§ Required task a:
Answer the following questions using the thread on multipart request support below.
(i) Which crate's serializer is cited as a measure of the complexity a MultipartSerializer would require?
(ii) What name does seanmonstar give to the crate he says he may create that week?
(iii) According to the quoted RFC passage, which method for handling non-ASCII field names is no longer recommended?

§ Excerpted passage:
====

To make that easier, it'd require some MultipartSerializer::new(boundary).serialize(params)...

Alternatively, we could look at the FormData API in web browsers. You call append a bunch of times, adding form fields. Is it better for users call req.param("username", "sean").param("password", "pass"), or to be generic over Serialize? I lean towards being generic, as it is the most flexible...

To me it seems we would need a MultipartSerializer with the complexity of serde_urlencoded's serializer which is more than double the lines of code of this pull request in its current state. I do not feel like the payoff is big enough to justify this.

seanmonstar · 2017-07-11T22:34:27Z

Wow, awesome work! I haven't review yet, will dig in in a moment.

I do not feel like the payoff is big enough to justify this.

I do, but I don't expect you to write it all. I'll see if I can make a serde_multipart crate myself this week.

e00E · 2017-07-12T07:15:27Z

I I think I will try to write it unless you really want to do it yourself. Im itching to write more Rust at the moment and with the urlencoded crate to guide me it should be possible, but it might take longer than if you wrote it.

e00E · 2017-07-12T08:22:17Z

Is it a correct assumption that the point of a multipart serializer is to make it easier to add parameters to a multipart request?
In that case it wouldnt actually serialize into a string or bytes would it, but instead into a MultipartRequest (how I called it in my pull request). Also no deserialization is needed so the code should be simpler than I initially thought.

This allows body::sized to be used when making a multipart request.

e00E · 2017-07-12T10:06:36Z

From the other multipart PR and because it is marked todo in my code.

If the name is not valid UTF-8, the RFC suggests to use percent-encoding of the bytes.

Rereading the RFC these are the relevant sections:
First:

Within this specification, "percent-encoding" (as defined in [RFC3986]) is offered as a possible way of encoding characters in file names that are otherwise disallowed, including non-ASCII characters, spaces, control characters, and so forth. The encoding is created replacing each non-ASCII or disallowed character with a sequence, where each byte of the UTF-8 encoding of the character is represented by a percent-sign (%) followed by the (case-insensitive) hexadecimal of that byte.

Second:

The handling of non-ASCII field names has changed -- the method described in RFC 2047 is no longer recommended; instead, it is suggested that senders send UTF-8 field names directly and that file names be sent directly in the form-charset.

I interpret this as they may be restrictions filenames but these are application specific and not given by the RFC. The percent encoding is a way of encoding non ascii characters not non utf8 characters.

Since these restrictions are vague I think we should just use utf8 for filenames if possible and either send no filename or a lossy converted filename if the file path cannot be converted to utf8 cleanly.

e00E · 2017-07-12T10:21:37Z

I found this issue in python requests psf/requests#2117 but it did not make things clearer...

And https://stackoverflow.com/a/28283207 which suggests just using utf8 because we encode the rest of the form like that already (the name parameter).

====

§ Given data:
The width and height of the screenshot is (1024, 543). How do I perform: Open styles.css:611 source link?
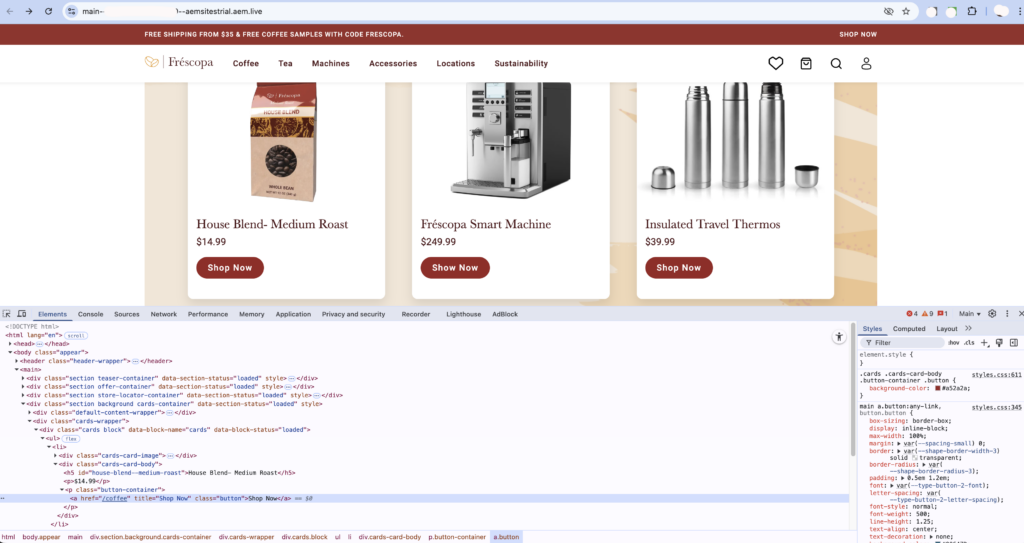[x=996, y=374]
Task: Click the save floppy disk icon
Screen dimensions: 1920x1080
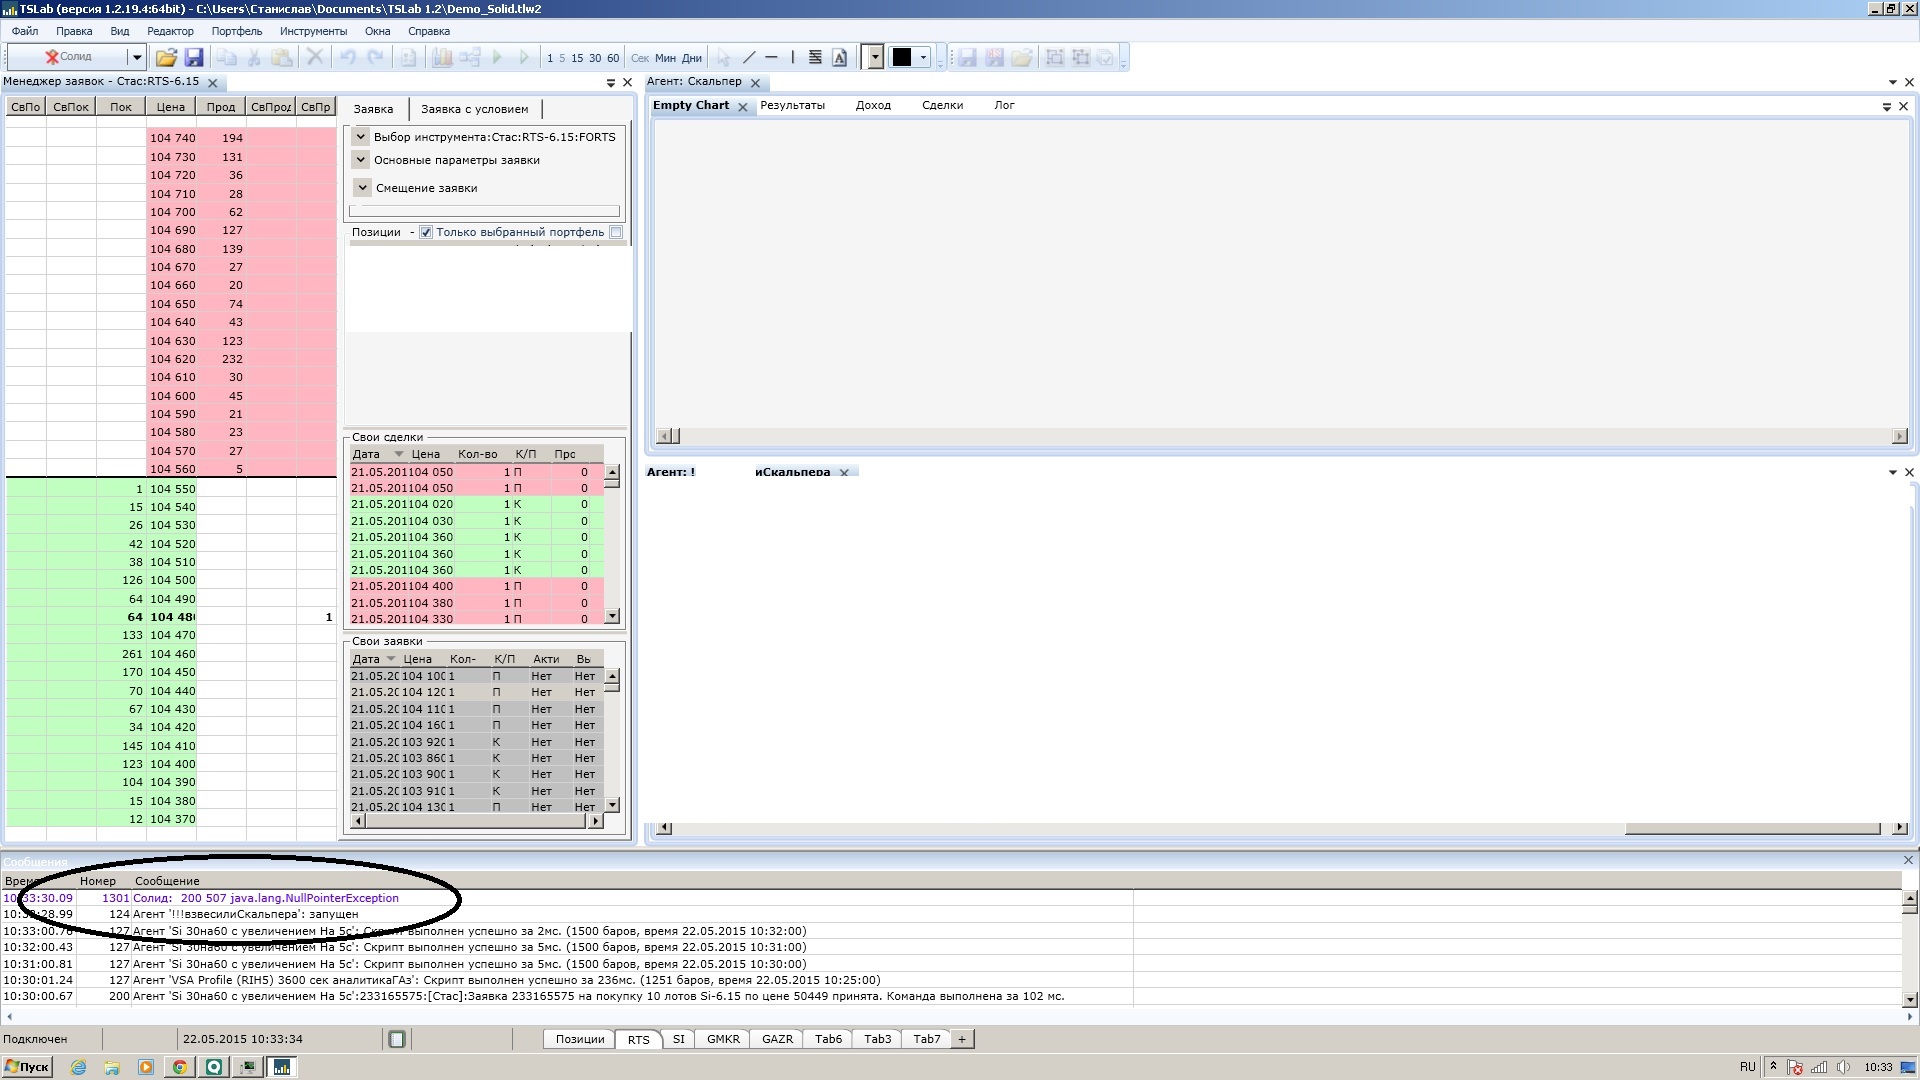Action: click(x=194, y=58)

====

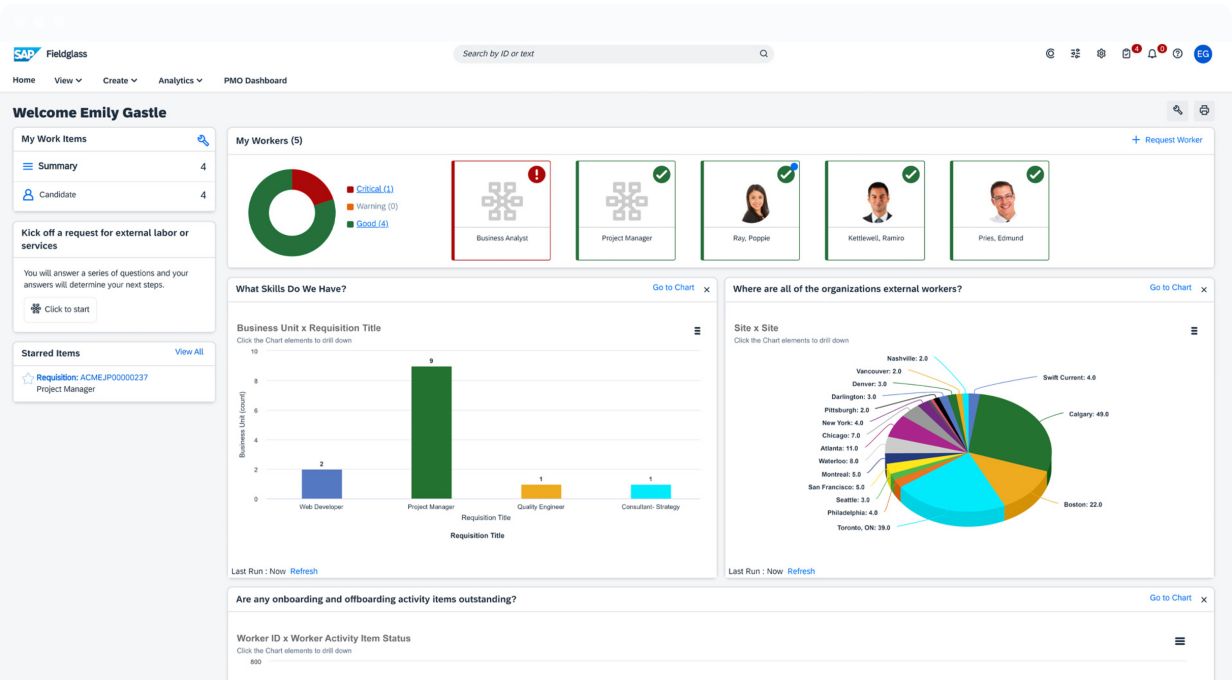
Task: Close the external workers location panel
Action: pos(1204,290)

====

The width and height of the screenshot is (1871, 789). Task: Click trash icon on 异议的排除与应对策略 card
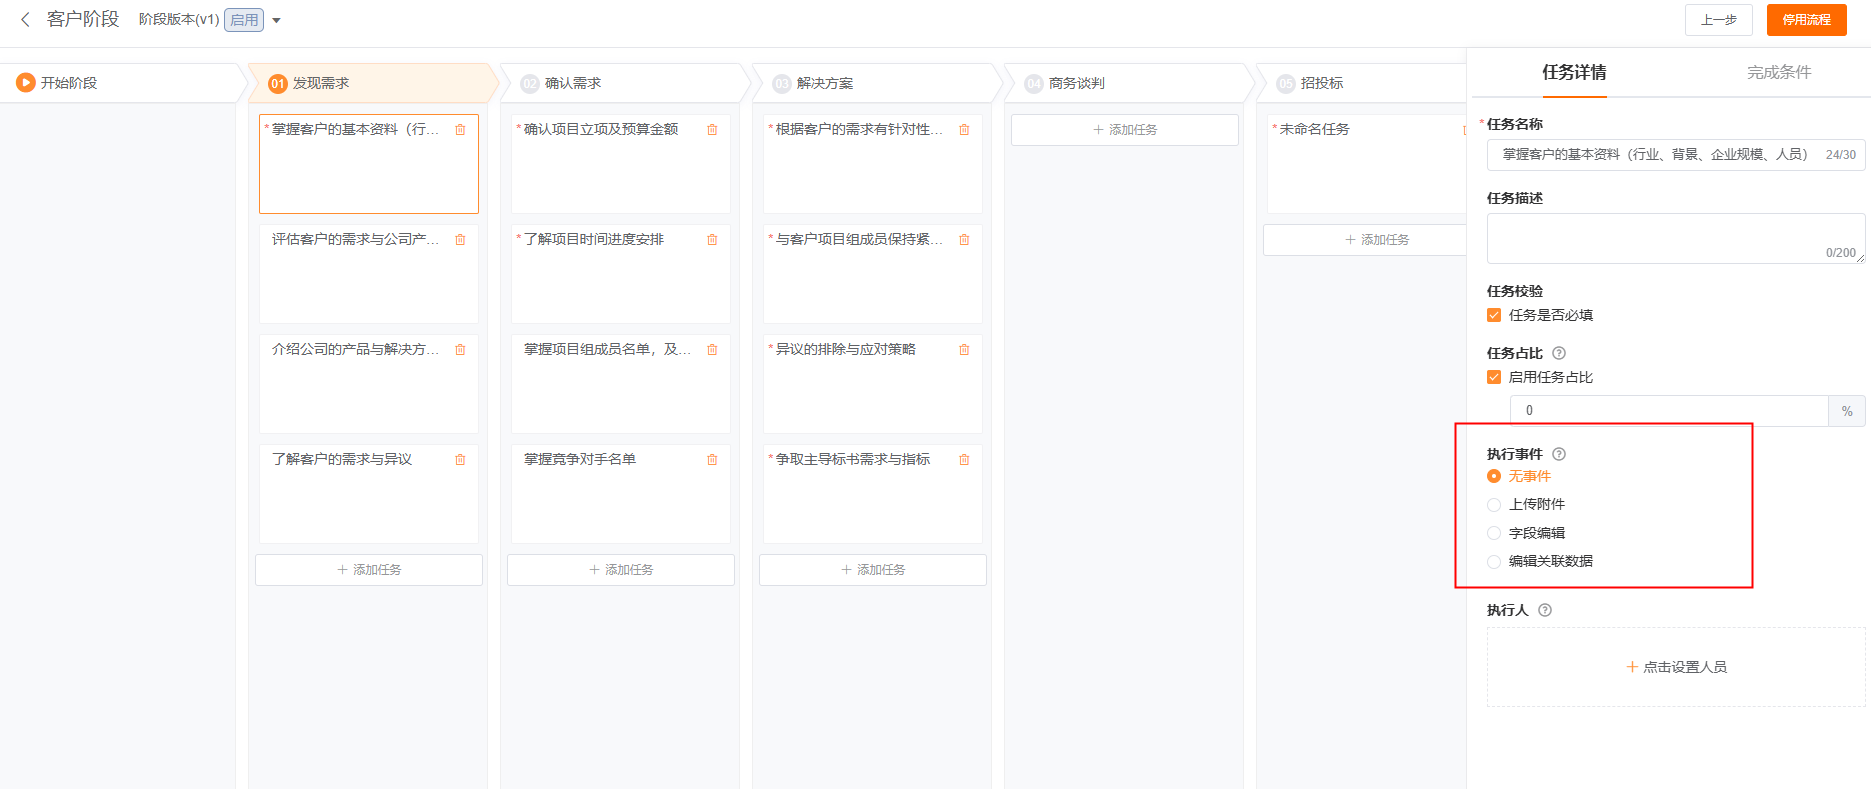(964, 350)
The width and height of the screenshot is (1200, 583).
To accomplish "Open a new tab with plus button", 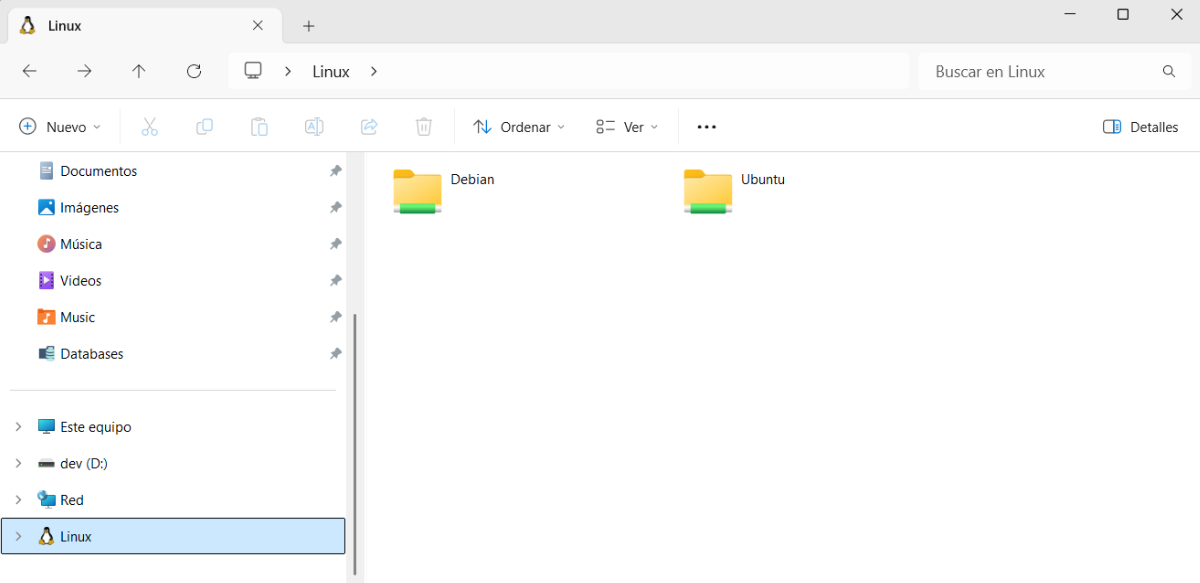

====

§ Required task b: Among the rows above, transcribe the lines from the line containing "The width and height of the screenshot is (1024, 543)." up to and including the line containing "[x=996, y=374]". Omit the pictures from your answer.

§ Final answer a:
(i) serde_urlencoded
(ii) serde_multipart
(iii) The method described in RFC 2047

§ Final answer b:
The width and height of the screenshot is (1024, 543). How do I perform: Open styles.css:611 source link?
[x=996, y=374]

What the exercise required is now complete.